*** Block opens ***
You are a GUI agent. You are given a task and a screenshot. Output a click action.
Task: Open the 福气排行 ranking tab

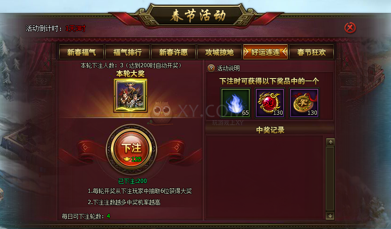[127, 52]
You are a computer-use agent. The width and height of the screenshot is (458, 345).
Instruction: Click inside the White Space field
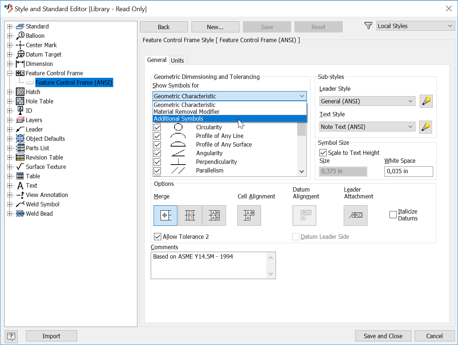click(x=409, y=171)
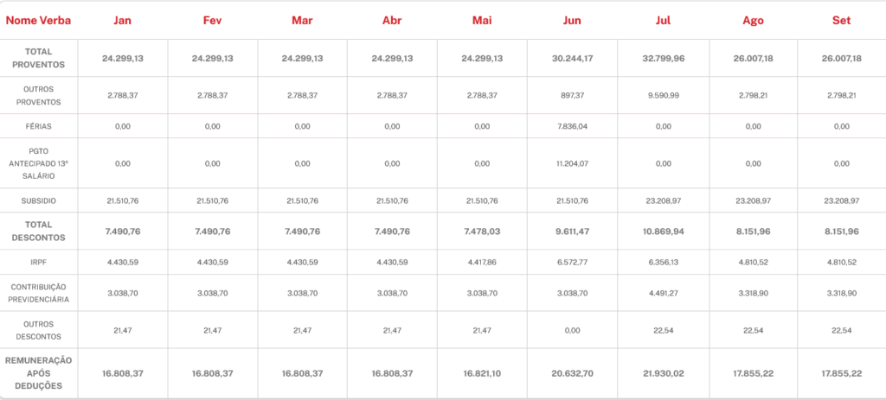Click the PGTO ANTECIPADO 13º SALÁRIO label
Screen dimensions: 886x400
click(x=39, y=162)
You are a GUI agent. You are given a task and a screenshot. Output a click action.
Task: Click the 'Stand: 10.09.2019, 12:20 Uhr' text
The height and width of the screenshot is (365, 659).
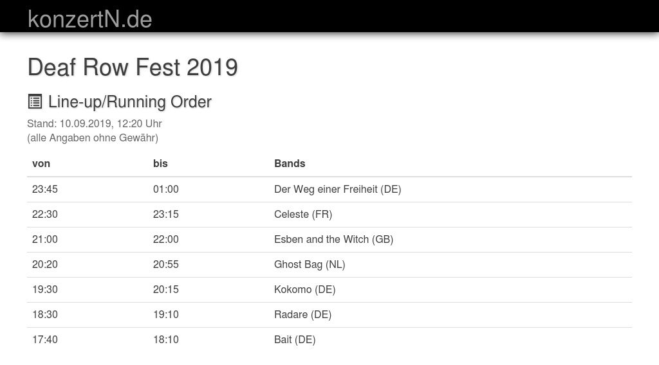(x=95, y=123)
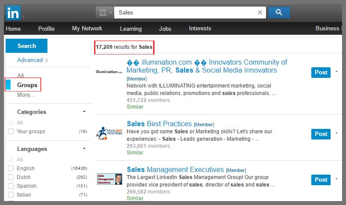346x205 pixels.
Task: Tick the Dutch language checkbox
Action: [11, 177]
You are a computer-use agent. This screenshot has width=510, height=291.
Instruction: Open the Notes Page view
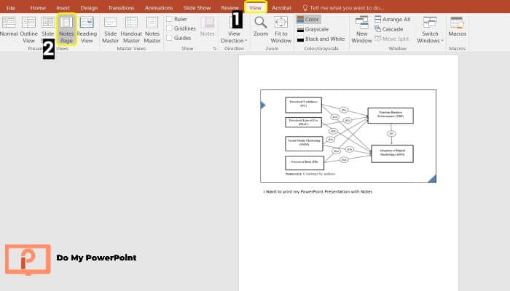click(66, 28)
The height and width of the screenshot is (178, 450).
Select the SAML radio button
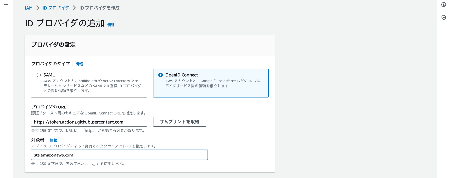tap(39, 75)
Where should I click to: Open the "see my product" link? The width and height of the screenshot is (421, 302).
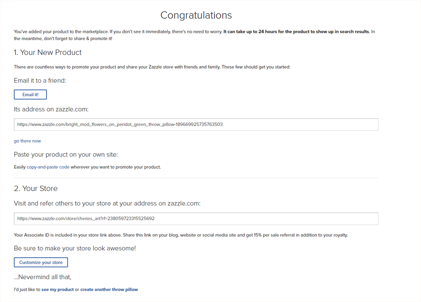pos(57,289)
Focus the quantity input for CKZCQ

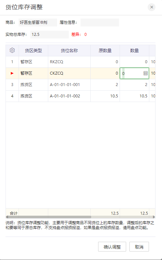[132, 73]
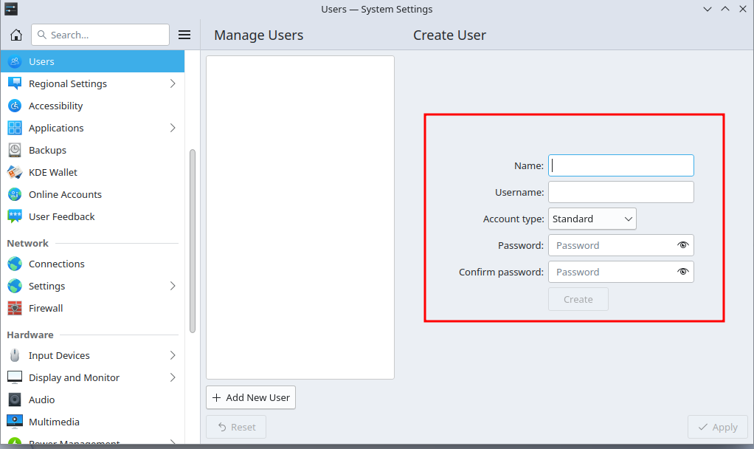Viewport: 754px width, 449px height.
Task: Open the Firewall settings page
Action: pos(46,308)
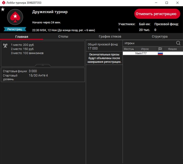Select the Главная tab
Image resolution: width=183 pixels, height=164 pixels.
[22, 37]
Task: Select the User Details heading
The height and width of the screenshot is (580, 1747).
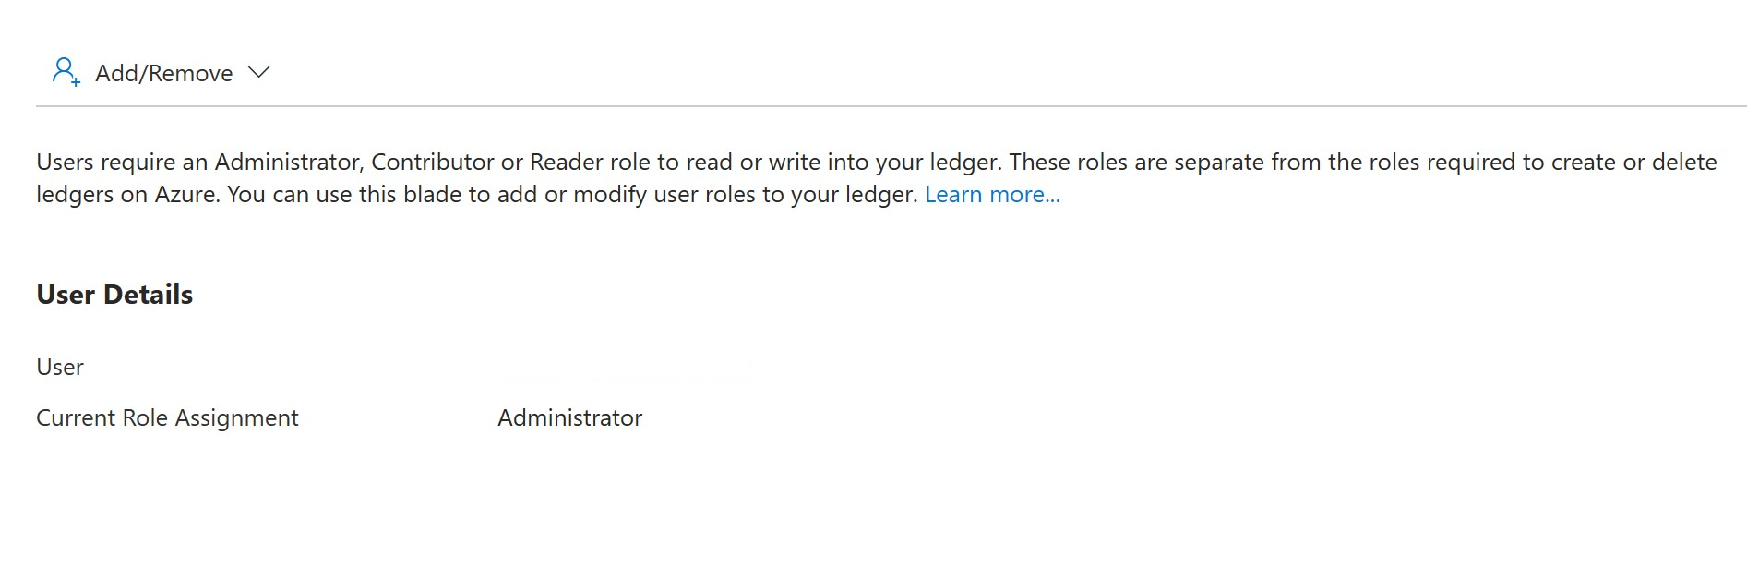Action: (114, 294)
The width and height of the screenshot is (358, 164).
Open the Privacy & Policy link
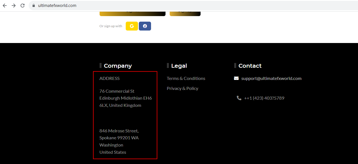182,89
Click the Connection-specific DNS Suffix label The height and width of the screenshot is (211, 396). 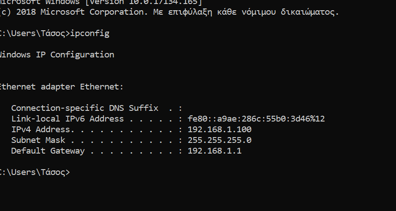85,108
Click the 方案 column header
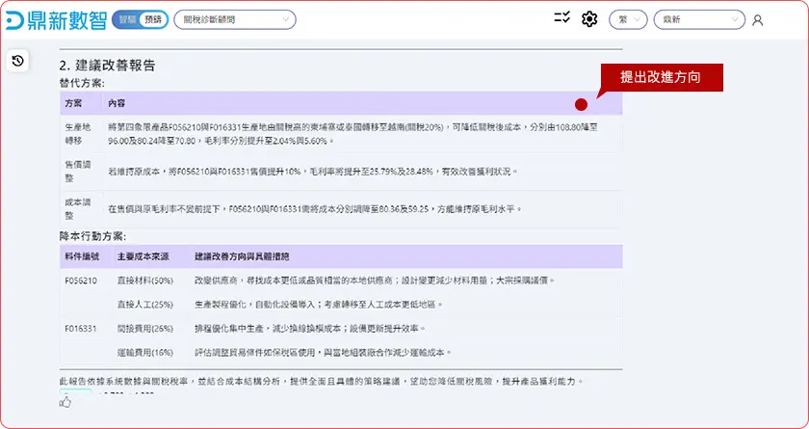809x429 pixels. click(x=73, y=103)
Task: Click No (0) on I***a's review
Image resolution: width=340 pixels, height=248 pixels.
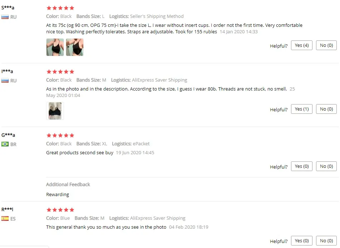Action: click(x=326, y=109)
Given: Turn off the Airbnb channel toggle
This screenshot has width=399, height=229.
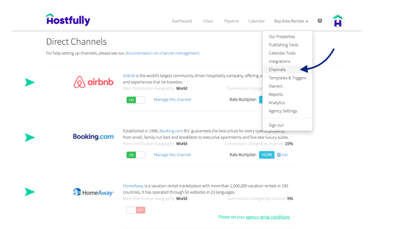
*** Block closes ***
*** Block opens ***
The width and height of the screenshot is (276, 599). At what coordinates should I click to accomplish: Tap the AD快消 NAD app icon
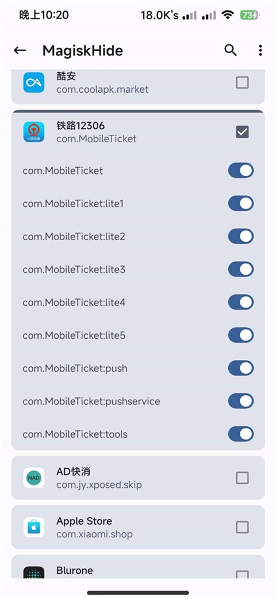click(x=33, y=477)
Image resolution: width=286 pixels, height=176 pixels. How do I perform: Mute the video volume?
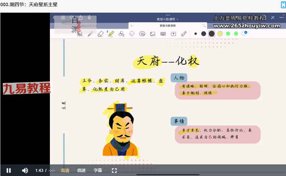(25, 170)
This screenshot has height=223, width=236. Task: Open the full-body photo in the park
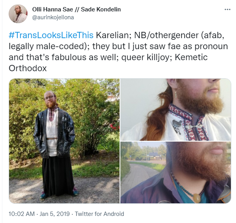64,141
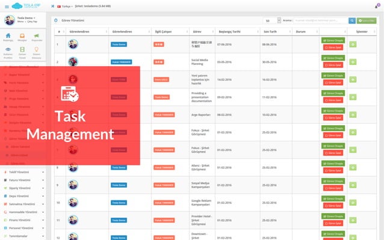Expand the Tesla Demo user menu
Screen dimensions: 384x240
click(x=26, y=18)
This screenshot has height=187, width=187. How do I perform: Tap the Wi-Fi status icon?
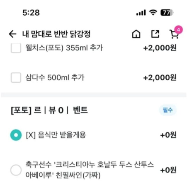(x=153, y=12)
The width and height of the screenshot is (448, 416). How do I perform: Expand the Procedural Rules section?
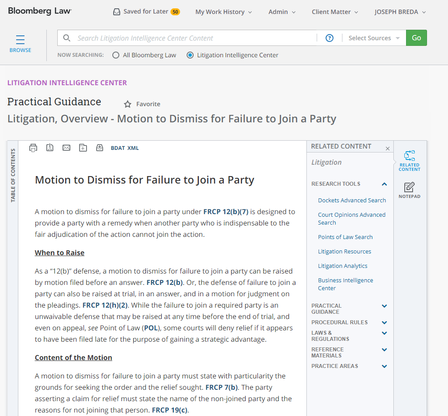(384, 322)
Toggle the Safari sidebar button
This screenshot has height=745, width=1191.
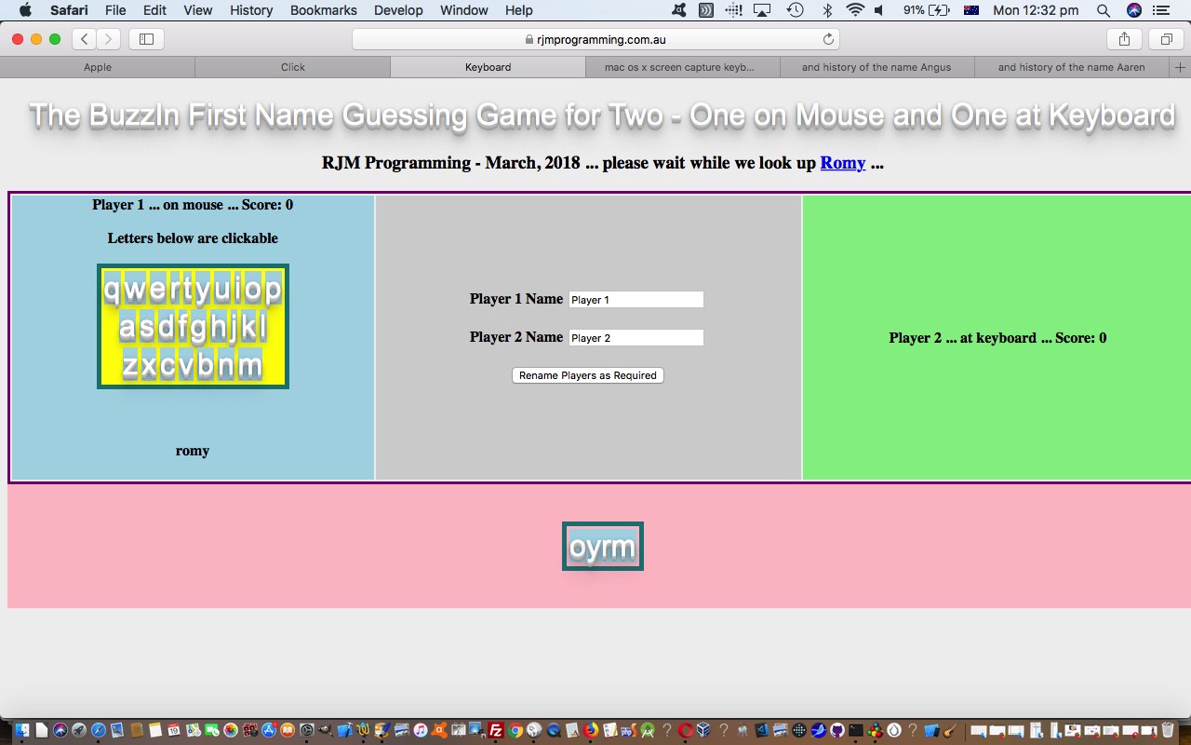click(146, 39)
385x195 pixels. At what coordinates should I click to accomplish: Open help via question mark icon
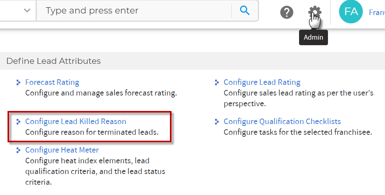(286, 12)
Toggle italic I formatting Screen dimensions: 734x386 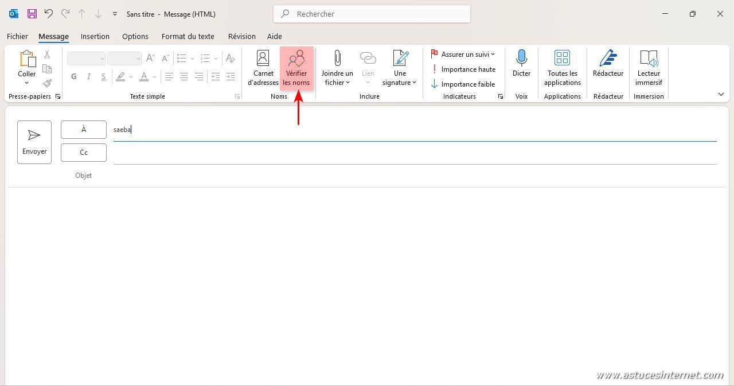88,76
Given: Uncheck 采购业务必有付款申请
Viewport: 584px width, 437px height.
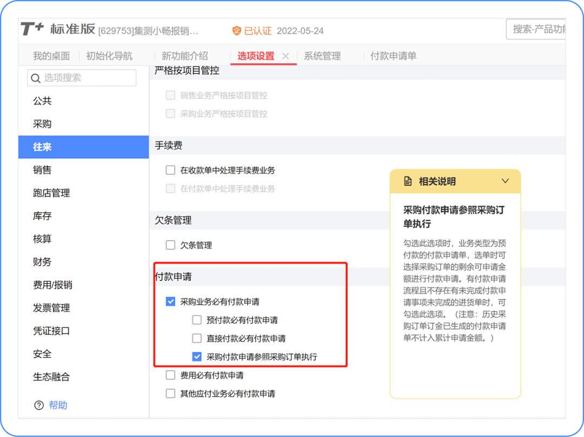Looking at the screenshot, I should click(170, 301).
*** Block closes ***
*** Block opens ***
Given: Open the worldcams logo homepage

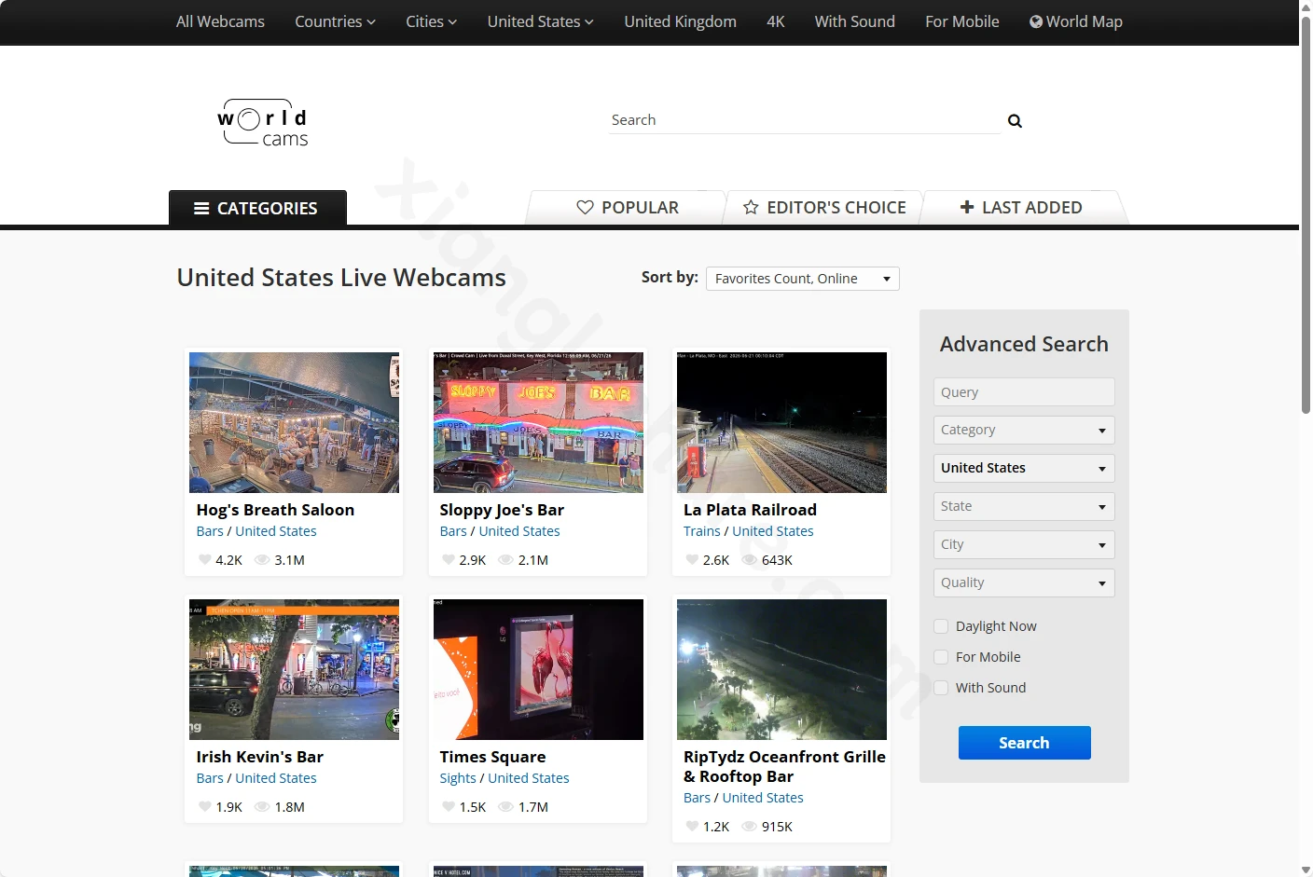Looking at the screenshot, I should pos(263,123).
*** Block closes ***
» TO DO: Copy each line from the data that features the string "computer".

» SOLUTION TO THIS TASK:
You are a computer-use agent. The width and height of the screenshot is (458, 345).
You are a computer-use agent. This screenshot has width=510, height=291.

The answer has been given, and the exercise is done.